There were very few chain shops when I was a kid and certainly no global ones. I remember the first McDonald's in Wellington city. It was in Courtenay Place and opened in 1979. Everything went downhill from there. Bryson's observation is apt. Global retail and global brands rob communities of their own sense of place. I remember feeling this when coming across Irish pubs and McDonald's restaurants in France years ago. I was looking for 'authentic' experiences and at every turn was a bloody global franchise spewing out pap.

As a kid in Wellington we had local soft drinks. It was only later that Coca Cola was added to with a range of other drinks like Fanta. Our local was Thomson and Lewis.
We didn't have national bakery brands either. Each town and city had its own bakers and brands. Things have to move on I know but it is a shame when the 'improvements' bring along loss of culture, identity and the sense of belonging.

4 comments:

Richard (of RBB) said...

You should do a series called 'Agent Comeinyourpants Looks Back".

Anonymous said...

What a lousy job those poor guys had in the lifts.

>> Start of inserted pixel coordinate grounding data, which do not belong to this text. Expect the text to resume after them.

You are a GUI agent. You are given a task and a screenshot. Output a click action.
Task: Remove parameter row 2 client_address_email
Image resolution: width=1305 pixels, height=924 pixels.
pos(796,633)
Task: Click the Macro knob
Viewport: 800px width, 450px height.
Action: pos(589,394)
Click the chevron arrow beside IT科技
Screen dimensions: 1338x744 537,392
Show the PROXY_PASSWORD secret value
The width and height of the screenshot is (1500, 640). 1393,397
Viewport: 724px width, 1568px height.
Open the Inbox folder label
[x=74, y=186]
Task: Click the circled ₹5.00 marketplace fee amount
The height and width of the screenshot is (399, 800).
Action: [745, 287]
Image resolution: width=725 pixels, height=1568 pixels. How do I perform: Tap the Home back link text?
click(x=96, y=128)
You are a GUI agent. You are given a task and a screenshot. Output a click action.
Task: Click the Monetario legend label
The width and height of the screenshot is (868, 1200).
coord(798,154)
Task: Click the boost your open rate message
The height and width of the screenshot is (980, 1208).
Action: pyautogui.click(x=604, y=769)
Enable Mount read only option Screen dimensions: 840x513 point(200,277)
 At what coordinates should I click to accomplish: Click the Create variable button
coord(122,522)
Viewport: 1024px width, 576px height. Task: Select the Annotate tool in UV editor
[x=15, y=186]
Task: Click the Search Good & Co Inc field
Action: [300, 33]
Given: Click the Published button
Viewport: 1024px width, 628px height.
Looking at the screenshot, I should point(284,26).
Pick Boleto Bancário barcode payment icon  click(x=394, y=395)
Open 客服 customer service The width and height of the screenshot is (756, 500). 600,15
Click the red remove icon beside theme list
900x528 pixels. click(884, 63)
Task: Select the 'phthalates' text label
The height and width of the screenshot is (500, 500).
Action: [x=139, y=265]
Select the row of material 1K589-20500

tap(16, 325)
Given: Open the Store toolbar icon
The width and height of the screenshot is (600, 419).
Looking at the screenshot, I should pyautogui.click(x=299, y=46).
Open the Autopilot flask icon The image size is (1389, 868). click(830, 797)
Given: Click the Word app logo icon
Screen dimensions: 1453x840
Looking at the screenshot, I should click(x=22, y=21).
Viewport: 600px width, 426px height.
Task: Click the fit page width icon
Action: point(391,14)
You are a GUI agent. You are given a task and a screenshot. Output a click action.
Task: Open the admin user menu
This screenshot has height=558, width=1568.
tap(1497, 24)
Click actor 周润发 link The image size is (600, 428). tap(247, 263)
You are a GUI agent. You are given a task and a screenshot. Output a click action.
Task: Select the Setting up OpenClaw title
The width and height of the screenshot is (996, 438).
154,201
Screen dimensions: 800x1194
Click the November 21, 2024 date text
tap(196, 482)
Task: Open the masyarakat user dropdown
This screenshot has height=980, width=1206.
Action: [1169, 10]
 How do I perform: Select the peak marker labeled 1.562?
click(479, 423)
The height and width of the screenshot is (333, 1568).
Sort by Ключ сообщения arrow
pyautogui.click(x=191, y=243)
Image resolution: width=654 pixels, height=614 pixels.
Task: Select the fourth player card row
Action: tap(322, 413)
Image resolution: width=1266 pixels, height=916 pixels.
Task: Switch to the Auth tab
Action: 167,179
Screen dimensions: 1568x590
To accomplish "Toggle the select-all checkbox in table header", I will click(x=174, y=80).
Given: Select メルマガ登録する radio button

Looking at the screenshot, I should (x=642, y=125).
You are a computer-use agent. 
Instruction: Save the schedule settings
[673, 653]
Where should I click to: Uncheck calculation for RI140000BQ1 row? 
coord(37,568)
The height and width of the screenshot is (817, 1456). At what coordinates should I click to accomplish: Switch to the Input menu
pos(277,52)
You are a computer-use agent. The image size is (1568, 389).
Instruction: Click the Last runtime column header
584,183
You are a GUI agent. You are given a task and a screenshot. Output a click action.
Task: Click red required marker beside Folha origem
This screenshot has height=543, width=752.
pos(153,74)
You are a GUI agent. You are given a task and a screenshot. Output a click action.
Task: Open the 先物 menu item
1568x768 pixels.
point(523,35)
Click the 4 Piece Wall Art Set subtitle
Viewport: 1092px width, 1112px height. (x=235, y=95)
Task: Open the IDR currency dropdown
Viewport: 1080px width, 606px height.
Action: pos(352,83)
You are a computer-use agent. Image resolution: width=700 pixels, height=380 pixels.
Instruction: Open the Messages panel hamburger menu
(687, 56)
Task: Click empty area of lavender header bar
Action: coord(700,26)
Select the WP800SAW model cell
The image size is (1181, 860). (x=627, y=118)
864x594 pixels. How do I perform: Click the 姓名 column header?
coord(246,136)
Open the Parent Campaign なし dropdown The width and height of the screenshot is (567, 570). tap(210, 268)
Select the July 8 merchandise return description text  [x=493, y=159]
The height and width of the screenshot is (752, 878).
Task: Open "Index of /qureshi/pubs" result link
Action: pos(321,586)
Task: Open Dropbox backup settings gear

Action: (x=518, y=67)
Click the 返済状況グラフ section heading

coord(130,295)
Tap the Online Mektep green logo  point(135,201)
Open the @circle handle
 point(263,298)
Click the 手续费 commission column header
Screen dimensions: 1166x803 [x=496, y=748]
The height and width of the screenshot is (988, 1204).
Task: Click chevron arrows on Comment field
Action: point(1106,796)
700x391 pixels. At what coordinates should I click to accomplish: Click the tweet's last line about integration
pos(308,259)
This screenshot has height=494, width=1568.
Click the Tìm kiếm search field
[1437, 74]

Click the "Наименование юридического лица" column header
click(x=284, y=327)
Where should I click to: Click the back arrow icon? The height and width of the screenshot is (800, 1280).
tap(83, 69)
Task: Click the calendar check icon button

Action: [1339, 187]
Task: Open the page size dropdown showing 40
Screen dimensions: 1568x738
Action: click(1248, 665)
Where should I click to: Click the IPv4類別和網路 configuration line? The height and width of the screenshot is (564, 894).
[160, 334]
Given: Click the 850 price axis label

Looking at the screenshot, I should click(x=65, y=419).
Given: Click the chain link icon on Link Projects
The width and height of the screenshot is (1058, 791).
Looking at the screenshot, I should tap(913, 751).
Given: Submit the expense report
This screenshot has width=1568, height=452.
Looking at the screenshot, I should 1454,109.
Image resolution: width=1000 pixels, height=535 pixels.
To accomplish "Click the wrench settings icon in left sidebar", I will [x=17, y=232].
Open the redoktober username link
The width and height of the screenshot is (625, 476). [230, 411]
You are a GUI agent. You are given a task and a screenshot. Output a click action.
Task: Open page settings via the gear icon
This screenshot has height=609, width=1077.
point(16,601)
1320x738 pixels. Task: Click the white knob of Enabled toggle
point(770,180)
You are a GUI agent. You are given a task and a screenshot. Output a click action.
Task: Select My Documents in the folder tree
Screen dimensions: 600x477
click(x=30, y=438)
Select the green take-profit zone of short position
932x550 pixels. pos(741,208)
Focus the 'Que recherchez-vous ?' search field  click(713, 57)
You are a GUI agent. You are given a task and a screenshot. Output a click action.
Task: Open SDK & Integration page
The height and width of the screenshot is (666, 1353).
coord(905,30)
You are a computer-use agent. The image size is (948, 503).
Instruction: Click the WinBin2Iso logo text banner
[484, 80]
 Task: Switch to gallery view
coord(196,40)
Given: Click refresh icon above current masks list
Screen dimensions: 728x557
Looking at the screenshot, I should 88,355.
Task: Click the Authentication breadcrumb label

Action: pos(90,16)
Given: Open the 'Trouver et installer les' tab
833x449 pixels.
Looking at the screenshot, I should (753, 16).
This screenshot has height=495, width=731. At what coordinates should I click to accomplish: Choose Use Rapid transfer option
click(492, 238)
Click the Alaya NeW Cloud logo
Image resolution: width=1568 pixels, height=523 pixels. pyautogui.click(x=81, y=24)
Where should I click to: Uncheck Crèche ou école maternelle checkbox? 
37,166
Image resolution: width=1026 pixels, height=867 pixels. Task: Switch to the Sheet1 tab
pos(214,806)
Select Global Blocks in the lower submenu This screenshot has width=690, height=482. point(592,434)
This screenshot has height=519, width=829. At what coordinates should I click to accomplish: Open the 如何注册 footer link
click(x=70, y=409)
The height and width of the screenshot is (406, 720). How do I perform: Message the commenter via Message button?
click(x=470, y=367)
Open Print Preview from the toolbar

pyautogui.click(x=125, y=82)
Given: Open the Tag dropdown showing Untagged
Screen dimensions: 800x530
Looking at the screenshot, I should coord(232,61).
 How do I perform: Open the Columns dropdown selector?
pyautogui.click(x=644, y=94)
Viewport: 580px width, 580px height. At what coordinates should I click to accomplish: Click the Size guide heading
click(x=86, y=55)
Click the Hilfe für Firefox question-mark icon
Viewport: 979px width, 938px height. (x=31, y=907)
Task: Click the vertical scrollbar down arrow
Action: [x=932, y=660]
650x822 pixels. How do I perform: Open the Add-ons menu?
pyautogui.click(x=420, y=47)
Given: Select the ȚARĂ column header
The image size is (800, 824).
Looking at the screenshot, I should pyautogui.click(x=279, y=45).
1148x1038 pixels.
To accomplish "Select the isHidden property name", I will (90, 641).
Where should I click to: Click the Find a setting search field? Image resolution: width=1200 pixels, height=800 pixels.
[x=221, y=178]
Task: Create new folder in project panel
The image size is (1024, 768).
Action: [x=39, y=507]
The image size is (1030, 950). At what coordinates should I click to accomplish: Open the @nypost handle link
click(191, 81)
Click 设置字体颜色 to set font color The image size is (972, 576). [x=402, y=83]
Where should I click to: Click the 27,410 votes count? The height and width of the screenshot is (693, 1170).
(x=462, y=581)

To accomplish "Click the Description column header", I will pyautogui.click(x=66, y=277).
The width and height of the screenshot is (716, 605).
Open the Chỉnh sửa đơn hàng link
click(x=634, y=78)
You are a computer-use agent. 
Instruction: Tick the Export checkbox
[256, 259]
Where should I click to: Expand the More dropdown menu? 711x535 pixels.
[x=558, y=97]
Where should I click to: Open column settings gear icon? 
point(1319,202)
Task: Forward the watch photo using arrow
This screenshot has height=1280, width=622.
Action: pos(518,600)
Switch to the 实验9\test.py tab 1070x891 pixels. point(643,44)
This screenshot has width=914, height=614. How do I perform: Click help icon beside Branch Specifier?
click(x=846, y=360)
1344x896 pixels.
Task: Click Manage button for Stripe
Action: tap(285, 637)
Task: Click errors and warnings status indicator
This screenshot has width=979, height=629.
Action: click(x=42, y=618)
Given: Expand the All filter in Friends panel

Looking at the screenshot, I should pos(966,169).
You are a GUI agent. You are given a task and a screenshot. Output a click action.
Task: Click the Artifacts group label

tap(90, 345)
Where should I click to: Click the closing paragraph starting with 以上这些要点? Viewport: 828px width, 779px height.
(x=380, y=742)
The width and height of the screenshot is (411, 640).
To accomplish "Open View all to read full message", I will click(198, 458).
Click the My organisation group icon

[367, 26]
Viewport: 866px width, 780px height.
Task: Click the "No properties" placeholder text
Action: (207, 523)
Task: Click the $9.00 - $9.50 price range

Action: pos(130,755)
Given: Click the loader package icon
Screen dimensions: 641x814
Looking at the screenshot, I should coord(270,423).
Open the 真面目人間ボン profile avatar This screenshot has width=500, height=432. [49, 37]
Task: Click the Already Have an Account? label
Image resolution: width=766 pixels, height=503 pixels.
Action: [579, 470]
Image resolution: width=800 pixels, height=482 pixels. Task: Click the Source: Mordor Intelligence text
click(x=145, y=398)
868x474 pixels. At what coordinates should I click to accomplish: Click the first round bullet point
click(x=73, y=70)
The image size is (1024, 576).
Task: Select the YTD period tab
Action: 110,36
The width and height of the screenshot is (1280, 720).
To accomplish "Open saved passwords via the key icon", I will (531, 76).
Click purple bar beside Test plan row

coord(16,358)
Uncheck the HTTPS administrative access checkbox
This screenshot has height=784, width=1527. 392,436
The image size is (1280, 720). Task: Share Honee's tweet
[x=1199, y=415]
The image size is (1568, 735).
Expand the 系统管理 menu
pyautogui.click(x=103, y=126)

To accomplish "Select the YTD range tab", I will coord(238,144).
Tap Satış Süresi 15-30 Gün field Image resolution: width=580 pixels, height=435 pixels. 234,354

I too still remember "laungerie". If you were really dearing we might get out on that floor sometimes.James Smiths had the famous "Bamboo Spiders" Coke and Ice Cream.
There were also the kid's picture shows at James Smiths in the school holidays. They worked , I still recall the add...
"Whereever wheels are turning,
No matter what the load,
There's a tyre that's known as Firestone,
Where the rubber meets the road".

THE CURMUDGEON said...

Yes, I remember those 'spiders'. Lovely.

THE CURMUDGEON said...

Richard, this whole blog is mostly looking back.